Ist es zulässig, die Kritik am Impfen mit Symbolen der Judenverfolgung während der NS-Zeit zu verknüpfen? Etwa den gelben Davidstern mit der Aufschrift "ungeimpft"? Oder den Schriftzug "Arbeit macht frei" über einem KZ-Tor? Mathias Berek (TU Berlin) nennt das "anmaßend" und "bösartig". Als wissenschaftlicher Mitarbeiter am Zentrum für Antisemitismusforschung betrachtet er historische Verflechtungen zwischen Antisemitismus und Impfkritik.

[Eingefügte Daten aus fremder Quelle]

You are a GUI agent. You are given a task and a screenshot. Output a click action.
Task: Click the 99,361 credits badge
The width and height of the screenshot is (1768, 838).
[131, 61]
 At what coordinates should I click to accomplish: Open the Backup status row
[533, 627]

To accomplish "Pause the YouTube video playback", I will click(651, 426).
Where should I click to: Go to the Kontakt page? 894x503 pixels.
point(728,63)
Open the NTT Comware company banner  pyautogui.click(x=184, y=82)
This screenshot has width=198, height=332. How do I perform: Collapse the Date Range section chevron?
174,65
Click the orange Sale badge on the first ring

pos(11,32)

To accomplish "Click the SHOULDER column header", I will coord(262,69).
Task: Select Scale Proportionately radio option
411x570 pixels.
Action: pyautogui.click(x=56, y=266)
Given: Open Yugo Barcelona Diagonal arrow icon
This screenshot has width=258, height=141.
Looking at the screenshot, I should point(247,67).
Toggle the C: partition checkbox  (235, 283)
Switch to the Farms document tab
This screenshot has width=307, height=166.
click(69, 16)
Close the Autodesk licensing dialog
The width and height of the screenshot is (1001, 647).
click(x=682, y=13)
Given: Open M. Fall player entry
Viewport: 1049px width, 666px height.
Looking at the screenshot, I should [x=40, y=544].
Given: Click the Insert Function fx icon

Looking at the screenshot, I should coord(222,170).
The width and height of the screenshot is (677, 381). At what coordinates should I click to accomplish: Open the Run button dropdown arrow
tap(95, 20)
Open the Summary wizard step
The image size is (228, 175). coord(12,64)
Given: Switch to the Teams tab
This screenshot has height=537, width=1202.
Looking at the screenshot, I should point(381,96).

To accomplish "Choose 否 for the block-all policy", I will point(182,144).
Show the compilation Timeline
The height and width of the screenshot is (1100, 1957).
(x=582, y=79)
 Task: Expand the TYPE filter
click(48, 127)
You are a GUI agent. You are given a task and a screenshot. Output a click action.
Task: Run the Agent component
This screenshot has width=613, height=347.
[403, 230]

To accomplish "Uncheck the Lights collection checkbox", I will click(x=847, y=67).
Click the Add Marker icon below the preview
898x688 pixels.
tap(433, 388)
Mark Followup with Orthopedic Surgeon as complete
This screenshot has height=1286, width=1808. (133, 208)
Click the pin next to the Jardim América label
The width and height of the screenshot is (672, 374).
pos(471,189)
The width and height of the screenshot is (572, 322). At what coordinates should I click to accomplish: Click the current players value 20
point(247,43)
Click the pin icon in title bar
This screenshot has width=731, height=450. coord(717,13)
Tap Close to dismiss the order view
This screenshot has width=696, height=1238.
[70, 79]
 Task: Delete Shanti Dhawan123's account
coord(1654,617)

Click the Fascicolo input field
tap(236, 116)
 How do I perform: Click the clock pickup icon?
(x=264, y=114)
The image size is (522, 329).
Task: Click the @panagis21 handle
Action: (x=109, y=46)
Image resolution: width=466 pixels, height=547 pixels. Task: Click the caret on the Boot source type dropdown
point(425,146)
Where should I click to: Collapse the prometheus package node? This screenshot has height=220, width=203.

Zum Auftakt einer Reihe von Online-Vorträgen an der Universität Trier zum Thema Antisemitismus setzt sich Mathias Berek mit „Antisemitismus und Impfkritik“ auseinander. Er betrachtet historische Verflechtungen und geht in der Beobachtung der Impfgegner-Bewegung bis ins 19. Jahrhundert zurück. Zunächst gebe es eine Reihe von Parallelen auf der strukturellen Ebene: „Wir hatten damals wie heute in der Impfkritik, aber auch generell in der Corona-Rebellen-Szene eine Minderheit von Agitatoren, die über geschlossene antisemitische oder radikalrechte Weltbilder verfügen, die in eine mehr oder weniger indifferente Masse aus ganz vielen Leuten, die mit ganz vielen verschiedenen Motiven da teilnehmen, hineinwirken.“

Mathias Berek (Bild: Christoph Loeffler)

Mathias Berek (Bild: Christoph Loeffler)

Damals, so Mathias Berek, mit Erfolg. Heute sei noch nicht absehbar, wohin das führe. „Aber sie haben es damals wie heute doppelt einfach diese Agitatoren. Weil es zum einen in der Impf-Kritik-Szene und auch generell in der Corona-Kritik-Szene eine tendenziell stärkere Verbreitung von Versatzstücken antisemitischen Denkens, aber auch von latenten antisemitischen Einstellungen gibt.“

Es gebe in diesen Szenen auch relativ wenig Kritik an solchen Agitatoren, weil in der Gesellschaft linke und rechte Extremismen quasi gleichgesetzt würden.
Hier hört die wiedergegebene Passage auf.